Never too early to discuss end-of-life issues with parents

By Anita Creamer, Sacramento Bee

When Roberta Battle and her 10 siblings gathered in Washington, D.C., twice each year for their parents’ birthdays, her mother, Helen Harper White, always initiated a family business meeting. The agenda included her and her husband’s wills, their health care wishes, their financial situation – the entire spectrum of issues that experts call end-of-life planning.

When White died in 2009 at age 92, the family was prepared.

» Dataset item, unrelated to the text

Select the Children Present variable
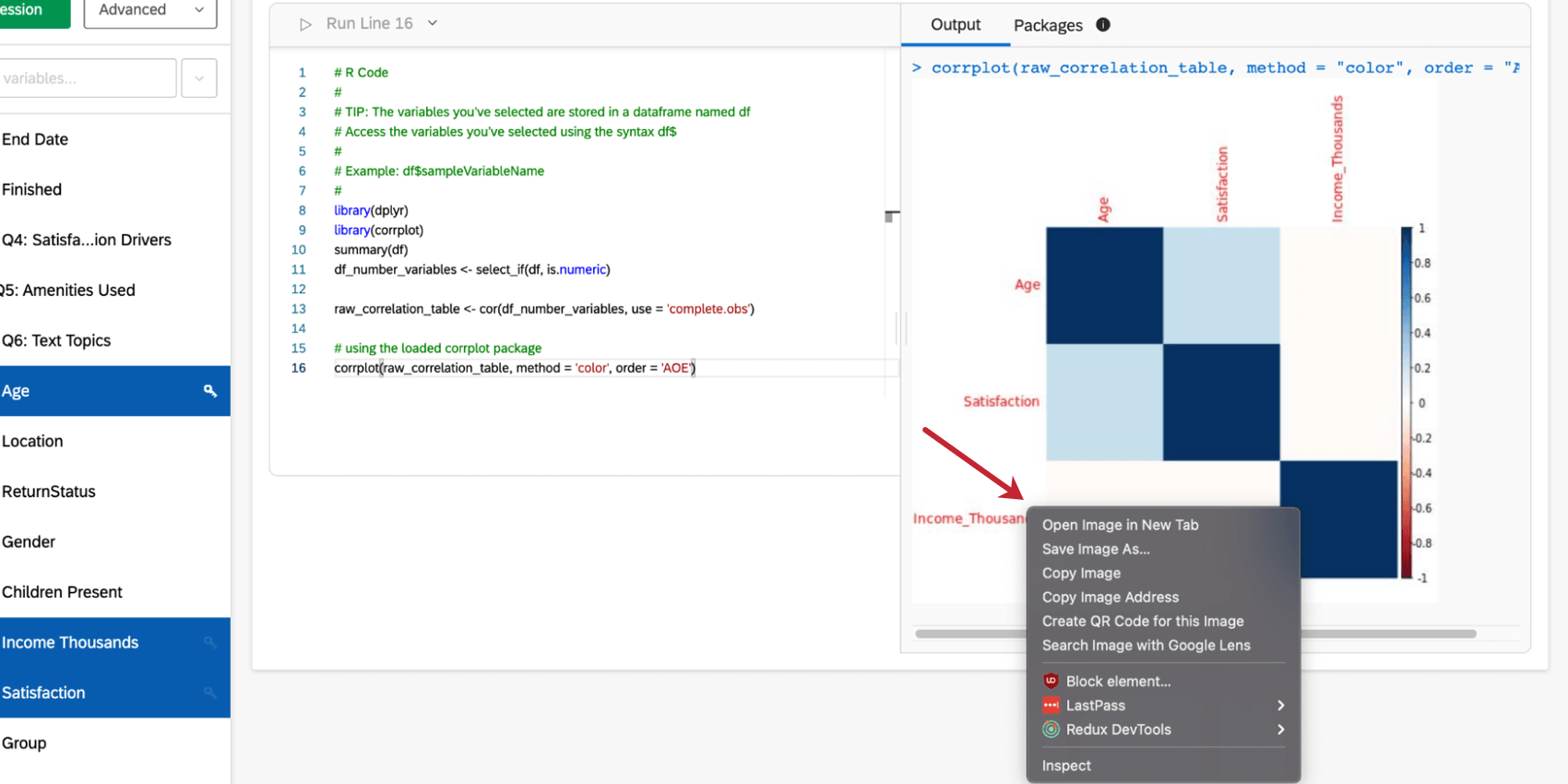1568x784 pixels. click(x=62, y=592)
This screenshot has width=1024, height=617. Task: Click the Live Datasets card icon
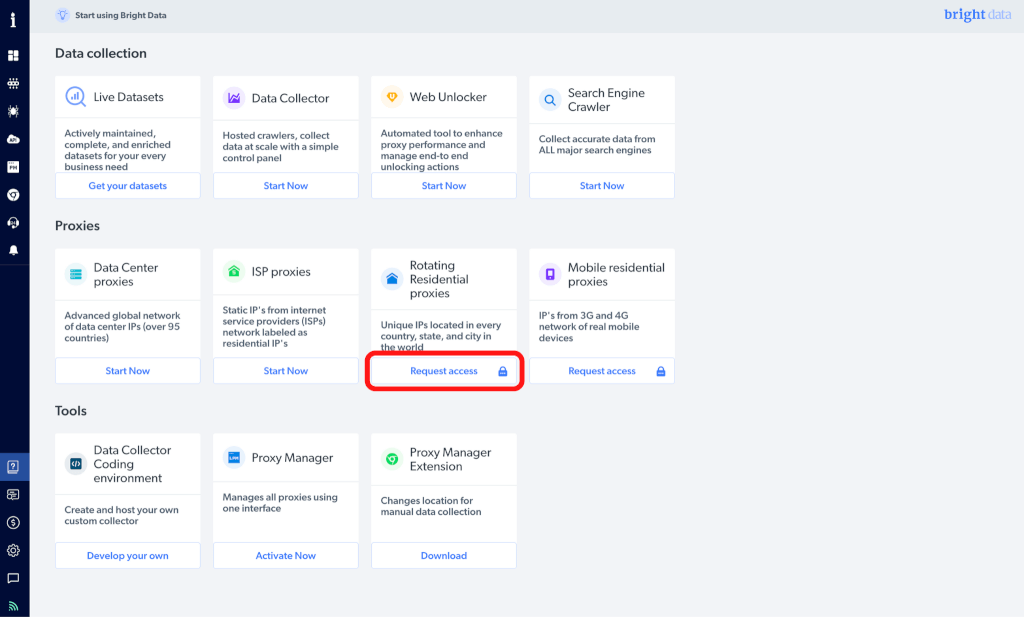[x=76, y=98]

“With that background, I should be better prepared than I am myself,” said Battle, 67, a retired consultant who is president of Sacramento’s Older Women’s League. “I haven’t even done my own health care directive. I’ve just told my daughter things.”

For many families, it’s the most uncomfortable conversation they’ll ever have: How do their elders see their final years? What kind of life can they afford? How far do they want doctors to intervene in their last hours?

For millions of baby boomers and their parents, this conversation is the elephant in the room. And in today’s volatile political and financial landscape, experts say, frank discussions between the generations about money, health care and other end-of-life issues are all the more crucial.

Even when older people have carefully planned for their retirement years, today’s plummeting home values and rocky financial market can lead to concerns that they’ll outlive their resources – especially with the future of Social Security and Medicare in question.

Experts also note a more basic truth: You can’t honor your parents’ wishes if you don’t know them.